3. スループット・レイテンシー・Apple Silicon性能のベンチマーク対決
数字に入ります。ここで重要なのは「誰が速いか」ではなく「どの条件で速いか」です。条件を外して順位をつけた瞬間、そのベンチマークは嘘になります。
そこで以下の星取表は実測値ではありません。 各ツールがどんな構造を備えているか(PagedAttention・連続バッチング・並列スロットの有無)を基準にした定性評価であり、後に出てくる実測表とは性質が異なります。
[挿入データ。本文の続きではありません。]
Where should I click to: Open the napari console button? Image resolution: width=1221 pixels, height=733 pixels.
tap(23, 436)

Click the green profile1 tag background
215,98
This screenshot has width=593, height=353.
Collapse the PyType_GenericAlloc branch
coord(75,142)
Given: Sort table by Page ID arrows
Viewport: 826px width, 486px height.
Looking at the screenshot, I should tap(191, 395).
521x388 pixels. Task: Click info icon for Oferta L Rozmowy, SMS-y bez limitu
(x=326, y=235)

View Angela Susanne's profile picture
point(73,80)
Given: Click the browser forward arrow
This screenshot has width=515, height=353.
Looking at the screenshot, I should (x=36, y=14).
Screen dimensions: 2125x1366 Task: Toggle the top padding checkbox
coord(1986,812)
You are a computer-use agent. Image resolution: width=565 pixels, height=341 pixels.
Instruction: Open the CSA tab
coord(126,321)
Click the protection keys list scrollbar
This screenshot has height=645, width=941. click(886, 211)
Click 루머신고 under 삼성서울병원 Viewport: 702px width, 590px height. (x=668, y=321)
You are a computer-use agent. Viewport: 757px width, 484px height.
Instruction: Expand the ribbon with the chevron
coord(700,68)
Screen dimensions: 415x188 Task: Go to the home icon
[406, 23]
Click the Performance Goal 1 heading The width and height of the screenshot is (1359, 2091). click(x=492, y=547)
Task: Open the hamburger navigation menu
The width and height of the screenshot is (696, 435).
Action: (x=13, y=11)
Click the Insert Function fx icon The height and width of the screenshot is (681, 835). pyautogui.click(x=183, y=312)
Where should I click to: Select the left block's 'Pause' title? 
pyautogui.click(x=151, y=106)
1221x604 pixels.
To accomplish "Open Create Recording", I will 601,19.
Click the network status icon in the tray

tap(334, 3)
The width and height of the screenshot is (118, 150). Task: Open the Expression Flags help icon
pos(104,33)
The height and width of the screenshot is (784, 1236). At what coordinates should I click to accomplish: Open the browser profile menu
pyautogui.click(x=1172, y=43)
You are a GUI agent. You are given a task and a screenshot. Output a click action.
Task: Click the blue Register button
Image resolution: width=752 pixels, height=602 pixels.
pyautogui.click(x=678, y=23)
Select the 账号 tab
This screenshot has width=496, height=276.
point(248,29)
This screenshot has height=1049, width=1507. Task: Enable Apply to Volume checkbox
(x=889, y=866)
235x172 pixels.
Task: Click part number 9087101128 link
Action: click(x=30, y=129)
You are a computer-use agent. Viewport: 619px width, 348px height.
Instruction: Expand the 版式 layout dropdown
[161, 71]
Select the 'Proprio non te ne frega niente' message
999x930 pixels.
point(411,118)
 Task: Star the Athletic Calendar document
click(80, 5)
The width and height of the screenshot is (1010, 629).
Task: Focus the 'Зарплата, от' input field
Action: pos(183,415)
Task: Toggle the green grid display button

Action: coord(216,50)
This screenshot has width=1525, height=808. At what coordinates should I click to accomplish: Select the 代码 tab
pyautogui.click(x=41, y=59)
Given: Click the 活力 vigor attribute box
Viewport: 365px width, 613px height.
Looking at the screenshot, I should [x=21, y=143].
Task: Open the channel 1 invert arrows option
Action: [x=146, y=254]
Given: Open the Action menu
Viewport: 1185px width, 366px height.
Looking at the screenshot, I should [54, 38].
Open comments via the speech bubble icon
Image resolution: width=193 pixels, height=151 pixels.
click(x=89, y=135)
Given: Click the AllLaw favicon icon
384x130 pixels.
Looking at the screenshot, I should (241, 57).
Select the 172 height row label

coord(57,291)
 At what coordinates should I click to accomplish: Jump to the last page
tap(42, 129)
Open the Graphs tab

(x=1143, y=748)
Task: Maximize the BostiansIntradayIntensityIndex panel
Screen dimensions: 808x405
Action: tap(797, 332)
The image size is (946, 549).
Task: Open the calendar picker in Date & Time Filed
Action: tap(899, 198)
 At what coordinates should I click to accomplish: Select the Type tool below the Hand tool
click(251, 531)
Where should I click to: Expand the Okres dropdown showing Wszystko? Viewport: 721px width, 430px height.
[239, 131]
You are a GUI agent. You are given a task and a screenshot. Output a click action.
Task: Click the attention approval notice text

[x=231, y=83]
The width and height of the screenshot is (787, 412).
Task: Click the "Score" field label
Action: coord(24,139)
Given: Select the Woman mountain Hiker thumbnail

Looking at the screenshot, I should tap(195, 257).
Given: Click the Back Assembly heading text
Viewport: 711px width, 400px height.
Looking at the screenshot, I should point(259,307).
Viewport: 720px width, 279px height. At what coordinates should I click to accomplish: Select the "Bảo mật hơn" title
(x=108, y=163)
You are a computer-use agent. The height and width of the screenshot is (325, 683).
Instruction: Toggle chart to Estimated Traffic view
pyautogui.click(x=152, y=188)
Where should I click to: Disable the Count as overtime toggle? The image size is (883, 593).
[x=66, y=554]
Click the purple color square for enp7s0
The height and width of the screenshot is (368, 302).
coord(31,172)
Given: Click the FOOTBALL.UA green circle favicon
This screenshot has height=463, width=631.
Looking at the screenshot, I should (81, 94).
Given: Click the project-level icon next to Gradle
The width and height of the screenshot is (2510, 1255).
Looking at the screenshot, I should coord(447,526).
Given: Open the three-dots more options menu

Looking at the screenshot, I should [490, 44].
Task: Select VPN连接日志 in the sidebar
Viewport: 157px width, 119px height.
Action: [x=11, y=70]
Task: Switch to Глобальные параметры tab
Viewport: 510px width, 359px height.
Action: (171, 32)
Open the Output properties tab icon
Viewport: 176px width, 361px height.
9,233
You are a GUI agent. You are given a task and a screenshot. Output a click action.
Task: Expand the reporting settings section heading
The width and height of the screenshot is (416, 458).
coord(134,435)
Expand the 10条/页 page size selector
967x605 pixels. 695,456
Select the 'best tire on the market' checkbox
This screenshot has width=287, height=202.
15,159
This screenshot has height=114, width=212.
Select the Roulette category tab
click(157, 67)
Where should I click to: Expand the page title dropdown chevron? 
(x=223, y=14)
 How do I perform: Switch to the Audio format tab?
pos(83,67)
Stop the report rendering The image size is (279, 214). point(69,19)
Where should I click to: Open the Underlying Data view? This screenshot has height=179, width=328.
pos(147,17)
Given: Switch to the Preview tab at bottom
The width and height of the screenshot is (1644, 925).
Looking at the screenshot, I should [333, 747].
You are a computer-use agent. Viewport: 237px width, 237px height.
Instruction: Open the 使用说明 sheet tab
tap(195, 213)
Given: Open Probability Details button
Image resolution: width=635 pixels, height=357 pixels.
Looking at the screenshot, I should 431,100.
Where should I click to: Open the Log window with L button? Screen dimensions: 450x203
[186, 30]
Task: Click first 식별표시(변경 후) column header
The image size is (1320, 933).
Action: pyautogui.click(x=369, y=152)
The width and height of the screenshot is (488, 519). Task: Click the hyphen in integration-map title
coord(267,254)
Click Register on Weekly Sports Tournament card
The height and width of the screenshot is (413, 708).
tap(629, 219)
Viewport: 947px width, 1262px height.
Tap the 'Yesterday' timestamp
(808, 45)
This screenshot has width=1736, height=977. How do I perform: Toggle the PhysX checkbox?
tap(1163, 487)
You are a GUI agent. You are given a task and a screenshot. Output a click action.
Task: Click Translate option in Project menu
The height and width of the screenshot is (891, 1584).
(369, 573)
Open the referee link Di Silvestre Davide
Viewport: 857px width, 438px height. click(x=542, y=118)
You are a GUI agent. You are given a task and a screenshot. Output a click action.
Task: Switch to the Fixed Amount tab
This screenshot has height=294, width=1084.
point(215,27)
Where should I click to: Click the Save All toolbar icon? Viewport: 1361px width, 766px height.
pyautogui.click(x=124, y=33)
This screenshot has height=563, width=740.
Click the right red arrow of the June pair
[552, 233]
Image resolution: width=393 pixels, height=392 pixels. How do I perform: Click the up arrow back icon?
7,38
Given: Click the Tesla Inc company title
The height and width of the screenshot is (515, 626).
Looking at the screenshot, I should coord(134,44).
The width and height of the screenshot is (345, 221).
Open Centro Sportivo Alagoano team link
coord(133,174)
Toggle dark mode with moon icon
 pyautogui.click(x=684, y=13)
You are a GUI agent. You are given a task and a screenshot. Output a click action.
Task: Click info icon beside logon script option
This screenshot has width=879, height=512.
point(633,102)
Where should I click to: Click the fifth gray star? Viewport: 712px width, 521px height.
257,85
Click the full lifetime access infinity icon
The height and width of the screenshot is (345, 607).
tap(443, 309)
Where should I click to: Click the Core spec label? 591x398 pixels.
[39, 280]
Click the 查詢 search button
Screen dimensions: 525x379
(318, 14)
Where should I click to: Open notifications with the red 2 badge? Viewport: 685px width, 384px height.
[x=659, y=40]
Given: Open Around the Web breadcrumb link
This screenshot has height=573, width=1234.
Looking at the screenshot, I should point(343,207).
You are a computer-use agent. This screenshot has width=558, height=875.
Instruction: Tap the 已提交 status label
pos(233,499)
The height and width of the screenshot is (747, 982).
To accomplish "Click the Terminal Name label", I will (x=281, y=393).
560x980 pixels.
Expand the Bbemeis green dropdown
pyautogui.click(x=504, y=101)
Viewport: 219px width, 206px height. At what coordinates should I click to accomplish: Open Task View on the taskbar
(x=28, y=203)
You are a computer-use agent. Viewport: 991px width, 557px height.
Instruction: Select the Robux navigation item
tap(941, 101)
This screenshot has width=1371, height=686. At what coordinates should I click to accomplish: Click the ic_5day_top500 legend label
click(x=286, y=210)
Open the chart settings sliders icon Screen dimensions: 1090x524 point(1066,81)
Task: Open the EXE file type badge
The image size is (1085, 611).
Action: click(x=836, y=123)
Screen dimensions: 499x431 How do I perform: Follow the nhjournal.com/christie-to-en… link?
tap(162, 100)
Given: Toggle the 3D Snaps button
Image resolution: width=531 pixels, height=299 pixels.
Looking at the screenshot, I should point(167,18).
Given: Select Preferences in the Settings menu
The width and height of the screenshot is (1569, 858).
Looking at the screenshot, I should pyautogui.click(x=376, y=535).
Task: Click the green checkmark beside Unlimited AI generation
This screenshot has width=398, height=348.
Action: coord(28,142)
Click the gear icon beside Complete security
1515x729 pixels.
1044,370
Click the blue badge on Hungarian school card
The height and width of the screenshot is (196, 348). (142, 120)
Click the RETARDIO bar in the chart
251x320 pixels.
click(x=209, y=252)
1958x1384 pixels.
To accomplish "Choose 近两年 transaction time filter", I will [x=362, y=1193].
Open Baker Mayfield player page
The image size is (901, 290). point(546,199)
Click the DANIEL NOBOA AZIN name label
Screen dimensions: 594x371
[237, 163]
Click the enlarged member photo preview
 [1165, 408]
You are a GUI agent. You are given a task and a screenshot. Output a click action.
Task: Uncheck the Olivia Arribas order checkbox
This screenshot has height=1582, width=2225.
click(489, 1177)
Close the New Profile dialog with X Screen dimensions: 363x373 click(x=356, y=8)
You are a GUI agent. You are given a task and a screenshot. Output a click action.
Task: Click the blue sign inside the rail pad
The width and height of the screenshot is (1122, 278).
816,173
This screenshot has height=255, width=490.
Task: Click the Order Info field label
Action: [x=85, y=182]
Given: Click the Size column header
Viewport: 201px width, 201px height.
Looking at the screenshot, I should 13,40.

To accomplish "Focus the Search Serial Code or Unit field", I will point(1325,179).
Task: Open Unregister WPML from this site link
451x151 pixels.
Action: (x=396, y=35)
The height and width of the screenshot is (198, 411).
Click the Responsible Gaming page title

星の数をtok/sの倍率に換算して読まないでください。
[同時リクエスト集中時の総スループット — 構造ベースの定性評価]
vLLM : ⭐⭐⭐⭐⭐ (PagedAttentionと連続バッチングの両方を保有)
llama.cpp : ⭐⭐⭐⭐☆ (-np の並列スロット + ルーターモード、PagedAttentionはなし)
LM Studio : ⭐⭐⭐☆☆ (0.4.0から連続バッチング、GUIツール中では1位)
Ollama : ⭐⭐⭐☆☆ (OLLAMA_NUM_PARALLELで並列スロット可、ただし既定値は1)
Jan : ⭐⭐☆☆☆ (1人1リクエストのデスクトップ用途に最適化)
※ Ollamaとllama.cppの星の差は「機能の有無」ではなく、既定値(Ollamaは1スロット)
およびPagedAttentionの有無から来ています。Ollamaも環境変数1行で並列スロットを
有効化できますが、ページドKVキャッシュがないためスロットを増やすほど
キャッシュの無駄が膨らみ、曲線は比較的早く頭打ちになります。
[1人で使うとき(バッチサイズ1)の体感レスポンス速度 — 構造ベースの定性評価]
Ollama : ⭐⭐⭐⭐⭐ (スケジューラのキューイング負荷がなく初回応答が速い)
llama.cpp : ⭐⭐⭐⭐⭐ (自分でチューニングすれば上限が最も高い)
LM Studio : ⭐⭐⭐⭐☆ (MLXフォーマットのモデル使用時、Macで特に有利)
Jan : ⭐⭐⭐⭐☆ (ネイティブMLX対応以降、差が縮小)
vLLM : ⭐⭐⭐☆☆ (単一リクエストでは優位なし、TTFTはむしろ不利)
📈 3-1. Apple Silicon:Ollama MLXバックエンドの実測(公式一次データ)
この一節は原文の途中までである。